На твоём месте я бы сдавал квартиру. Хоть какие-то деньги за это будешь регулярно получать. И начни серьёзно искать работу вахтовым методом в других городах. Не обязательно в Москве. Можно и в северных нефтедобывающих регионах. Там непростой климат, зато немало платят, да и жильём нередко обеспечивают.
В общем, если хочешь менять свою жизнь, то начинай это делать.
Ты же не просто так на этот форум пришёл, не так ли? А су ты совершать не планируешь, насколько я понял.

----------


## Сашаа

Есть она,но на одно рабочее место много кандитов на работу с нормальной зарплатой,
конкурсный отбор.Я пытался,ответ мы вам перезвоним.За 11 сейчас уже сложно найти,пенсики все
по занимали,есть еще зарплата 6-8 тыс.Зато в интернете зарплаты 20 тыс,возможно так но у работодателя
выбор есть,много безработных вот и уезжают отсюда. 
Да пришел чтоб помогли.Опытом поделились,подсказали.Не хочу совершать суицид верно.

----------


## Remarque

Ладно, но в итоге же всё равно получается, что хоть работа и есть, но из-за большого числа кандидатов на неё трудно попасть.

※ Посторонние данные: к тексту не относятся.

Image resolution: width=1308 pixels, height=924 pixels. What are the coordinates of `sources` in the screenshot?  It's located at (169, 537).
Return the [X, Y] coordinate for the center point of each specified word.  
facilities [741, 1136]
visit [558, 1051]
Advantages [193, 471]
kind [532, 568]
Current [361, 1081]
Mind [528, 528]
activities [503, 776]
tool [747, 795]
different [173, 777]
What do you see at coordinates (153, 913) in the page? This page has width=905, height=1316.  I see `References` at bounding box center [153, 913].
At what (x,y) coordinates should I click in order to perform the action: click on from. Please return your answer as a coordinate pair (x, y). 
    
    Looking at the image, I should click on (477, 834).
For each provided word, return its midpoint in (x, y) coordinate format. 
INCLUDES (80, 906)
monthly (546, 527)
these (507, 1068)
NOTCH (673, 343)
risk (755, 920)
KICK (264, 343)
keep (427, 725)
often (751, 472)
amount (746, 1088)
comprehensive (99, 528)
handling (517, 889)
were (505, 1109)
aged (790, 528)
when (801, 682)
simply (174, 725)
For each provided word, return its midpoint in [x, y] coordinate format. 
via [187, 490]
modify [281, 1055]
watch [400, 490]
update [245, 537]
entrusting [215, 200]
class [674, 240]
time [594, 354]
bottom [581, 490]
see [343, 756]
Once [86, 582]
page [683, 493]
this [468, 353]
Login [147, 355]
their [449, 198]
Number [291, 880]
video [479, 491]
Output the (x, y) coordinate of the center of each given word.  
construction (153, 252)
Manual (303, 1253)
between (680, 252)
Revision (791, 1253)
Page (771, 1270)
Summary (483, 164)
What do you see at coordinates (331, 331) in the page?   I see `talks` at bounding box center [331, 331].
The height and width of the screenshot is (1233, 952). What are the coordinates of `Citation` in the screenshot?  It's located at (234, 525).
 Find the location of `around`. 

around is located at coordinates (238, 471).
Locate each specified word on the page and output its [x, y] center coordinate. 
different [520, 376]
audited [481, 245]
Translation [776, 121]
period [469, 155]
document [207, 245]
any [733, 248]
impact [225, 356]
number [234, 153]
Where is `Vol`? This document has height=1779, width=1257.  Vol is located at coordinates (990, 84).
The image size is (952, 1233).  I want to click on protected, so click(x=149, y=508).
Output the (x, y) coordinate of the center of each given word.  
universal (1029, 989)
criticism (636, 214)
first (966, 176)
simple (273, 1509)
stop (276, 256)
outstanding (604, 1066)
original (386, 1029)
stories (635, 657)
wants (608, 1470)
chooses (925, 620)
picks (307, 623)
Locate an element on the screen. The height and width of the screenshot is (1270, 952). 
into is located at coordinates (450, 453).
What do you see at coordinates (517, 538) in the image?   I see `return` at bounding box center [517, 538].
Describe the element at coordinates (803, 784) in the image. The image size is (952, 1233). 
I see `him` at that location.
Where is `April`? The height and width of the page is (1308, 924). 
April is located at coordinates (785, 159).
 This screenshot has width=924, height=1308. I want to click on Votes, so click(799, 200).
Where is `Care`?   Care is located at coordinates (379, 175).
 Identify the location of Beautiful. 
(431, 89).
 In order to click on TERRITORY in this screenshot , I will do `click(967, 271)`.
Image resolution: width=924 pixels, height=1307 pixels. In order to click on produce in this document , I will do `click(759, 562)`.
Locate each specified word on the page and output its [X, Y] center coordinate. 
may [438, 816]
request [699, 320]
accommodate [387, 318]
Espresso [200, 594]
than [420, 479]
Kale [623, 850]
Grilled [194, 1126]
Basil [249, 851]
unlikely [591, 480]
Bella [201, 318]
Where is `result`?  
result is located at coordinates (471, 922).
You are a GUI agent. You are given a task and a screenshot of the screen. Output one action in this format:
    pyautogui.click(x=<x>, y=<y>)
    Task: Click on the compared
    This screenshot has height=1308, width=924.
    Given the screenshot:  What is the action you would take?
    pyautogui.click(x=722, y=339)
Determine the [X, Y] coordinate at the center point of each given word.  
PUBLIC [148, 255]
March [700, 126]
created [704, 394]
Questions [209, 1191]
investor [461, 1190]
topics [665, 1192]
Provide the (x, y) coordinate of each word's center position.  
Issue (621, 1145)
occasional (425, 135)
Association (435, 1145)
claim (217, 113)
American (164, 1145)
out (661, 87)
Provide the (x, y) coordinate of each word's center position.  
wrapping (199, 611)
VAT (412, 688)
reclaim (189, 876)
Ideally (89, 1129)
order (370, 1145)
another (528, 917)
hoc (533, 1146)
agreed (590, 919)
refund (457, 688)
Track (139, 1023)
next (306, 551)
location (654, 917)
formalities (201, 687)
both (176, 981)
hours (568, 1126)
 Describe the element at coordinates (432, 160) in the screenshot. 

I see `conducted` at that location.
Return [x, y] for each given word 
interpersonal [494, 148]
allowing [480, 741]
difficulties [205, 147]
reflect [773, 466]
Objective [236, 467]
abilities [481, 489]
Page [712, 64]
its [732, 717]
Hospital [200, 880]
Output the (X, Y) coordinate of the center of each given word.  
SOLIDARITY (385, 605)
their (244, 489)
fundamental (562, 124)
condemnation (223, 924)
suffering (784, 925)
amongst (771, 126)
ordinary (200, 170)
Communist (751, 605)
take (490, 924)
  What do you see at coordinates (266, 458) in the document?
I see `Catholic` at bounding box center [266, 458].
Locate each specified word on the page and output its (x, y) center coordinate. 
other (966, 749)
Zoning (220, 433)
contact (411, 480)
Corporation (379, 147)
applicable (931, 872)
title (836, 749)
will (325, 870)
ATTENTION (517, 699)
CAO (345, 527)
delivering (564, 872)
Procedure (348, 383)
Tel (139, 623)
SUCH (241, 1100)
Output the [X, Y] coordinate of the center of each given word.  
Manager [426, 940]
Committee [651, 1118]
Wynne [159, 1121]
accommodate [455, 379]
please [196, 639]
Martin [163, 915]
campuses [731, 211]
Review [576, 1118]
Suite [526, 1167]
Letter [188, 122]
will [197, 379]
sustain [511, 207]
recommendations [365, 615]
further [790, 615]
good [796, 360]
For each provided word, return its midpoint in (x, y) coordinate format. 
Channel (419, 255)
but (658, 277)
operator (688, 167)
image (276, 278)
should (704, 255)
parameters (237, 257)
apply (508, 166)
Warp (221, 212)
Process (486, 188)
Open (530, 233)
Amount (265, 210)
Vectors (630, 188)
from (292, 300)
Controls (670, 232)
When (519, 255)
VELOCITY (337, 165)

Хорошо, ты остаёшься в своом городе. Что нужно, чтобы тебя взяли тем же охраником и водителем? Нужны деньги, чтобы получить права или лицензию. Ты сам-то готов пойти на такую работу? Есть возможность занять деньги у сестры на права или лицензию? Я понял, что у тебя с ней сейчас не лучшие отношения, но всё же вы с ней близкие родственники как-никак. Может, она тебе и займёт, если доходчиво ей объяснишь, зачем они тебе нужны. А другие родственники у тебя есть?

----------


## Сашаа

В Самару двоюродная сестра уехала,тоже не могла найти работу.Но она сделала это в нужное время,
но сейчас многие туда едут.Не местных из-за этого не любят,раньше в Самаре плохо не которые ехали к нам,а
сейчас на оборот.Ульяновск нас обогнал, раньше Ульяновск был самым бедным городом,а сейчас у
них чуть по лучше.От регионов зависит,я не знаю какая общая сютвация по стране.Но зарплаты разные.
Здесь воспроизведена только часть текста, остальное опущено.